We think to day of our wounded, but we think also of our dead. Men may be willing to die for one cause in one age, and in another for what may seem a different cause, but in the last analysis it will be found that that for which human beings lay down their lives is always what they regard as the Eternal Right.
In every man created in the image of his God there is this strange mystical susceptibility, this urge to lay all he has upon the altar of the ideal that he feels has the right to demand his uttermost. Nothing else so fully demonstrates man's spiritual nature: it is the one great fact that differentiates us from the brutes.
On the one hand is man selfish, greedy, earth-bound, false and sordid in his aims. On the other, at repeated intervals, in great and solemn hours, comes this austere appeal for all he has to give—and he promptly gives it, joyously, willingly, without thought of reward, and derives a greater satisfaction from that self-giving than from all other kinds of gain together. It is deep, mysterious, elusive, this stress of the spirit, but we all know it unmistakably as all generations have known it.
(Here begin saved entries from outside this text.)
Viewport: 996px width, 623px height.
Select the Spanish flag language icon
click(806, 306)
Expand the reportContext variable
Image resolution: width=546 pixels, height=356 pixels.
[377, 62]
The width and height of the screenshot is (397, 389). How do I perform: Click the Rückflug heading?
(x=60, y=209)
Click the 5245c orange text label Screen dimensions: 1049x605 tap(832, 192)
There is nothing so strong in human nature as this impulse to fling ourselves away at the bidding of we know not what, the something that incarnates itself now in this cause or objective and now in that, and makes us feel וישלחני אלהים לפניכם לשום לכם שארית בארץ ולהחיות לכם לפליטה גדולה “God hath sent us [pg 010] before you to prepare a permanence on the earth and to save your lives by a great deliverance.” There is nothing so exalting within the totality of human experience as the elevation of soul reached by the one who willingly dies for the sake of the others.
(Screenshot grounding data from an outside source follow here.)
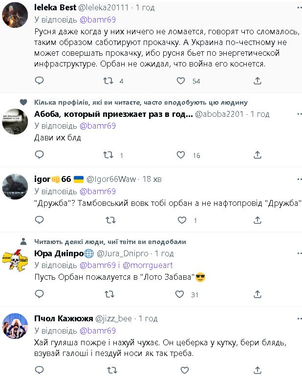Viewport: 302px width, 379px height.
Task: Share Юра Дніпро's "Лото Забава" tweet
Action: click(x=258, y=294)
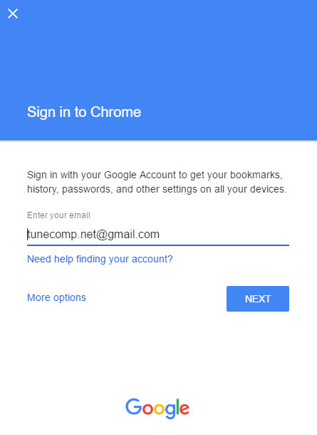Click the Enter your email label

point(58,215)
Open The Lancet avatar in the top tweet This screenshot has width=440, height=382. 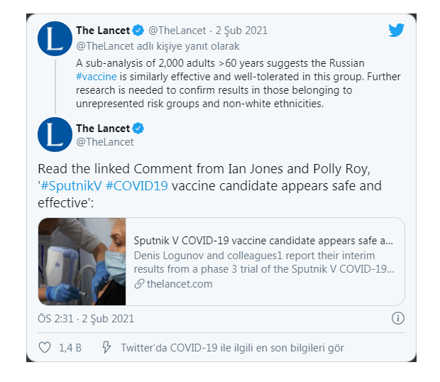pos(55,40)
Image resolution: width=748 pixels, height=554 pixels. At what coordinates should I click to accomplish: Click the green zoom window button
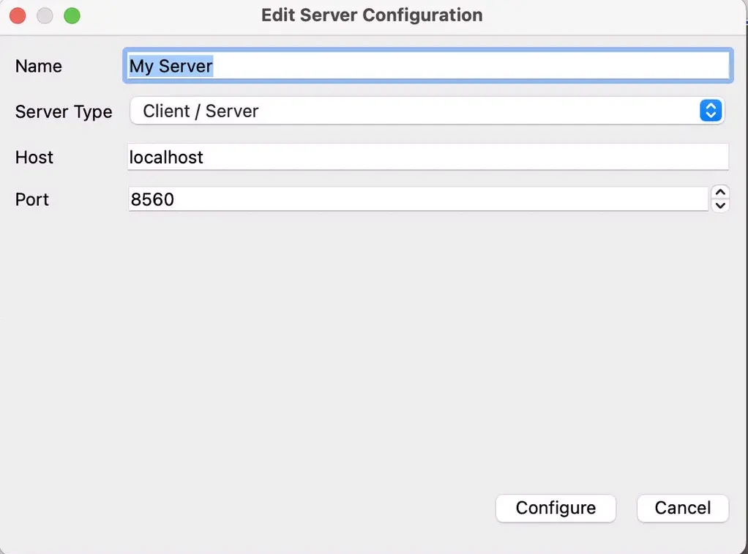[x=72, y=15]
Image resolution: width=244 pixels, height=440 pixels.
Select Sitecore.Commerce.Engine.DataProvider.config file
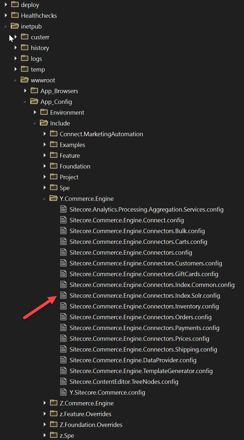pyautogui.click(x=133, y=360)
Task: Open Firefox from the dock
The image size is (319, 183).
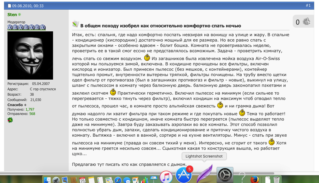Action: coord(255,179)
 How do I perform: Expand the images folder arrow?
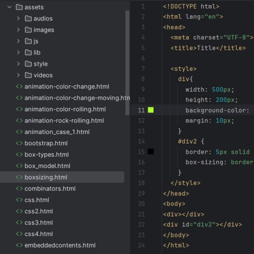pyautogui.click(x=18, y=30)
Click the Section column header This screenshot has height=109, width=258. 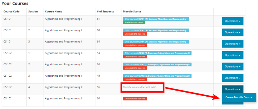33,12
How many men of character and intellectual gifts, how many thinkers, writers, artists, how many men fitted to promote the prosperity of their country in industry and commerce have we lost in the War! And how many of the rank and file, men who were distinguished for nothing in their lives so much as the manner of their death! How much poorer the next generation will be! To the memory of them all we give the grateful tribute of saddened and chastened hearts: we remember them all in our prayers, we recall their heroism as we rejoice in their manhood and their glory. Never was a time when so many of our best and noblest have gone from us willingly because they have felt it to be their duty and never was a time when their parents and dear ones have shown such a noble example of uncomplaining patience under a loss which to them was the greatest that any loss could be. We may well feel proud not only of the sons but of the parents that they have willingly given their children and have borne their loss with dignity and resignation, not repining and bewailing their dead, but putting their hands to works of charity and helpfulness. Let us who remain be worthy of those who have been taken, worthy of the country that can rear such children. They have revealed to us the soul of the nation, the soul by which, far more than by its wealth or its prosperity [pg 011] or its material strength, a nation lives: and while the soul of England thus lives, England will maintain her greatness.
Let us remember our heroes who have made the supreme sacrifice, not altogether with sorrow, but also with a solemn thankfulness—to God who strengthened them to play their part, to them for their simple example of duty done. The memories of these, our heroes, will for us and for those who come after shine as a holy flame, a light that will burn for ever at the altar of patriotism and of duty.
And so we commend their souls, even as our own, to the mercy of our God, looking to Him in all humility and trust to vouchsafe us in His good time “a permanence on the earth and a saving of life by a great deliverance.” Amen.